In many ways, this grand coming together has been an enduring trait of Bollywood, too. For decades, professionals of varying religious, linguistic, political, and cultural backgrounds have come together to create one of the world’s most prolific movie industries.

The classic Holi song is a product of such an unlikely confluence.

“What we have often heard as Holi song on screen is essentially folk music. And that too mostly Gujarati and Rajasthani folk music,” Pyarelal Sharma of the legendary composer duo Laxmikant-Pyarelal said.

And this combination—western Indian folksy tunes plugged with lyrics in Hindustani, the lingua franca of northern India and Pakistan—hasn’t changed much over the last 75 or more years.

It all began in 1940, nine years after the first Indian talkie, Alam Ara, introduced sound and music to the industry. 

“Till then, Hindi cinema was mostly dominated by filmmakers, producers and composers from Bengal and Maharashtra (both non-Hindi speaking regions of India). Holi was not that significant in their parts of the country,” said Manohar Iyer, founder of Keep Alive, a Mumbai-based organisation that strives to revive and maintain interest in vintage Bollywood music.

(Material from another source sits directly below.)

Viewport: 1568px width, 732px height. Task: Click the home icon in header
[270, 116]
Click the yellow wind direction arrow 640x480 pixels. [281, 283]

“By 1940 many north Indian and Punjabi artistes had entered the field,” Iyer said. That year, two nasal, yet silken, voices—of Sitarabai Kanpurwali and Amritlal Ojha—were heard singing the first ever Holi song.

Penned by D N Madhok, it was tuned by Khemchand Prakash, an erstwhile court singer of the Bikaner royal family of Rajasthan. Prakash went on to become one the greatest music composers of the industry.

Interestingly, the name of the movie itself was Holi.

Since then, every decade in Bollywood has had its Holi moment and song. With the black & white era slowly fading away by the late 1950s, the festival seeped irreversibly into this cinematic universe, with even Maharashtrian director V Shantaram indulging in a riot of colours in his classic Navrang (1959).

The early 1980s churned out what went on to become the ultimate Holi song, unsurpassed till date in its popularity.

Composed by classical musicians, Santoor maestro Shiv Kumar Sharma and veteran flautist Hariprasad Chaurasia, Rang Barse (“It’s raining colours”) was sung and enacted by mega star Amitabh Bacchan himself. The lyrics, by Amitabh’s poet-father Harivanshrai Bacchan, were based on a centuries-old Rajasthani hymn, deftly altered to suit the adulterous plot of Silsila (1981).

Ever since, no Holi celebration in India reached a crescendo without Rang Barse being sung and danced to.

Like this one, the typical Holi sequence often gives viewers a knot in the tummy. By now, it is a well-used tool of scriptwriters to kindle anxiety about the following scene.

“For long, Holi has been the precursor to darker plots unfolding. It could be an attack by dacoits like in Sholay, or a build-up to trouble in the family like in Silsila, or the stalker’s scary presence like in Darr,” Iyer of Keep Alive said.

More than two decades after Silsila, Amitabh Bacchan sang and lip-synced another Holi number in Baghban (2003)—its rustic opening notes sneaked from a lively interlude of Rang Barse itself. This time, though, Amitabh was a retiree, getting his widely dispersed family to spend time together. As expected, the revelry comes moments before familial discord sets in.

Another Amitabh releases, Waqt (2005), too had Holi as a moment of dramatic changes in the plot. A novelty this time was the use of English words to capture the spirit of what is quintessential Hindi heartland fiesta. With “Do me a favour, let’s play Holi,” a whole new generation was being wooed by the industry.

Today, the lady’s coyness has made way for bolder, more ready, body movements. The setting has mostly shifted from rural to urban. The sound is more techno than rustic.

But the colours, fervour and playful bawdiness are unmistakable.